**To be done**
Update the listing below by changing every "screenshot" to "screen image" and keeping all other text the same. Leave the pictures out of your answer.

**Screen-element location listing**

#####

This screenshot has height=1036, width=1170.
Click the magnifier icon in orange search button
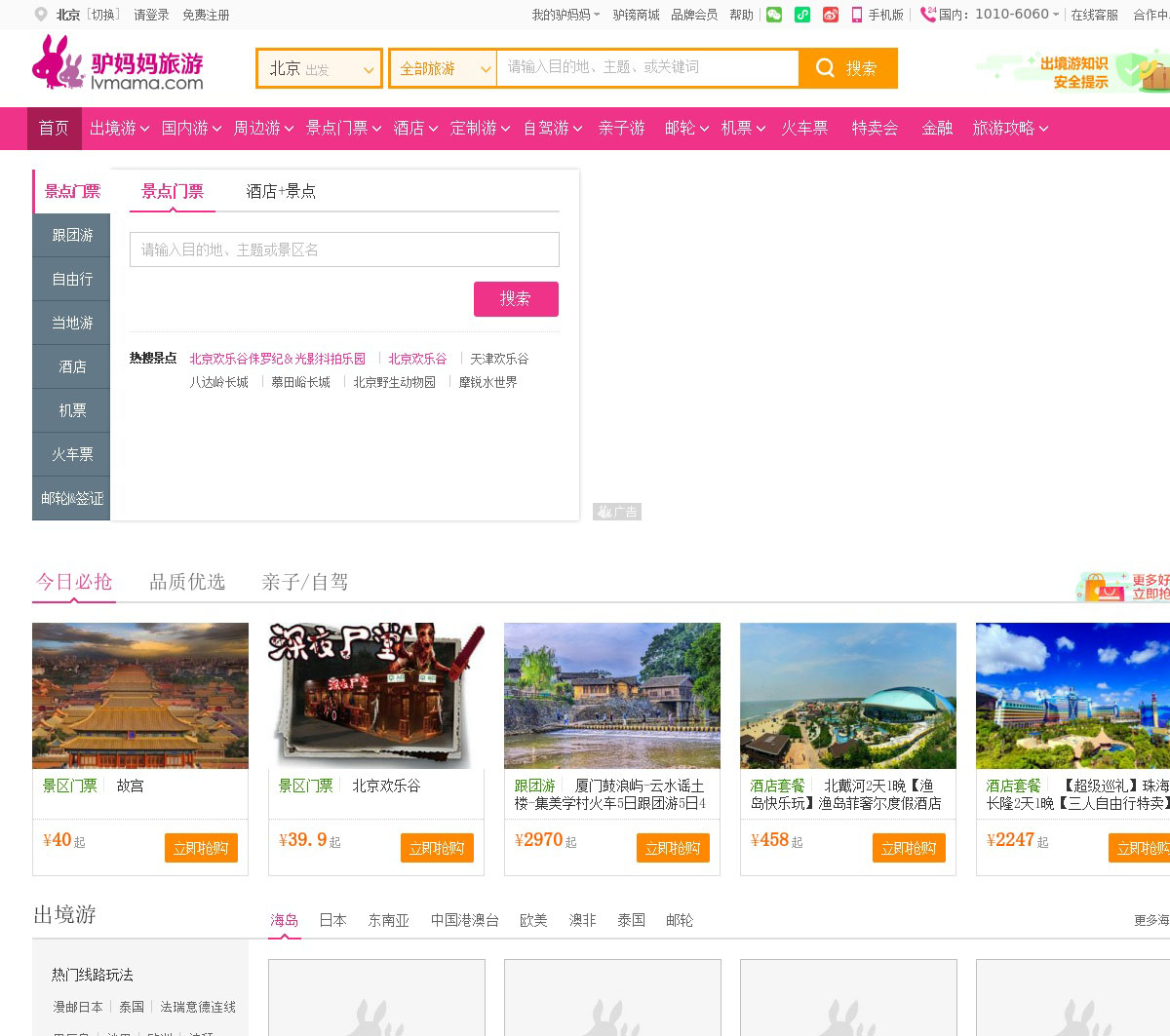(825, 68)
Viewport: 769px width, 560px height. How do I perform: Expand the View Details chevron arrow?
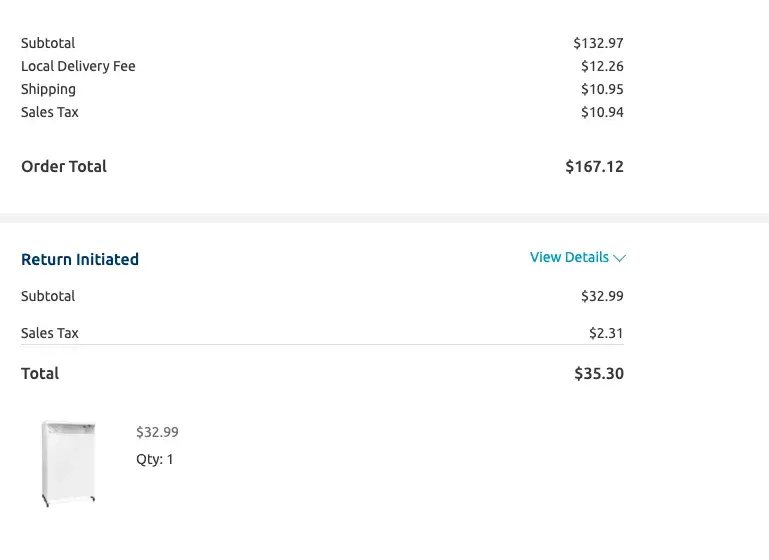619,258
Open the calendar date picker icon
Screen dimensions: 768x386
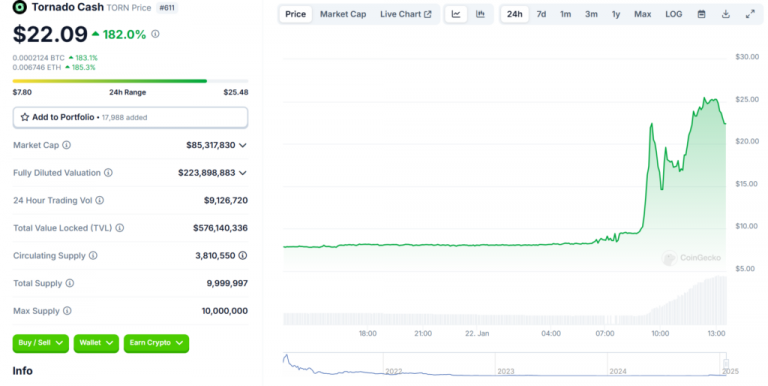coord(701,14)
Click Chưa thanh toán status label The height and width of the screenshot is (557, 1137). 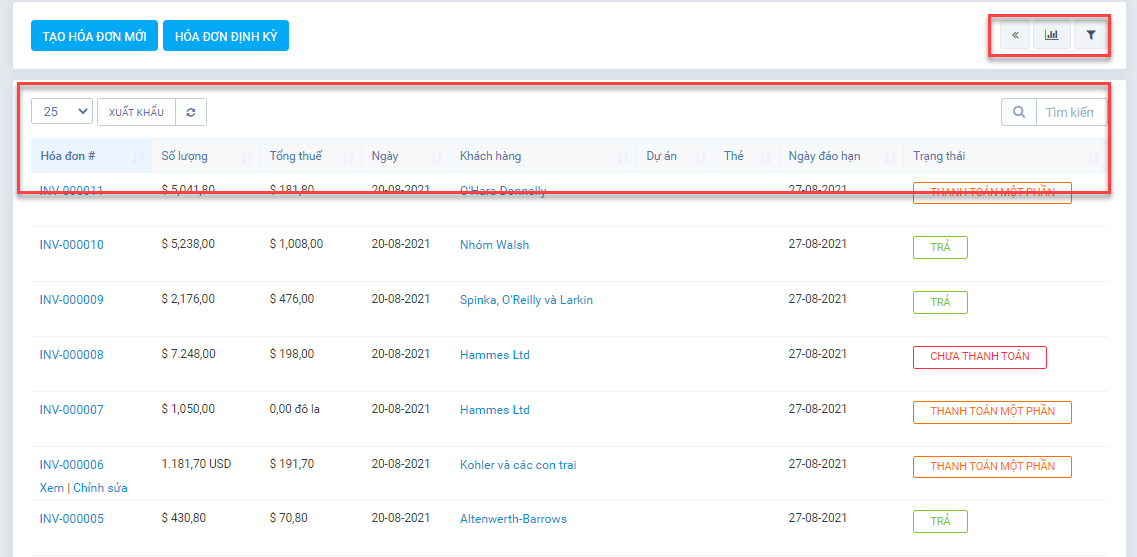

#####

**Exercise response**
This screen image has height=1036, width=1170.
Click the magnifier icon in orange search button
(825, 68)
Viewport: 769px width, 560px height. How do I perform: Expand the View Details chevron arrow?
619,258
Open the calendar date picker icon
Screen dimensions: 768x386
coord(701,14)
Click Chưa thanh toán status label The height and width of the screen image is (557, 1137). 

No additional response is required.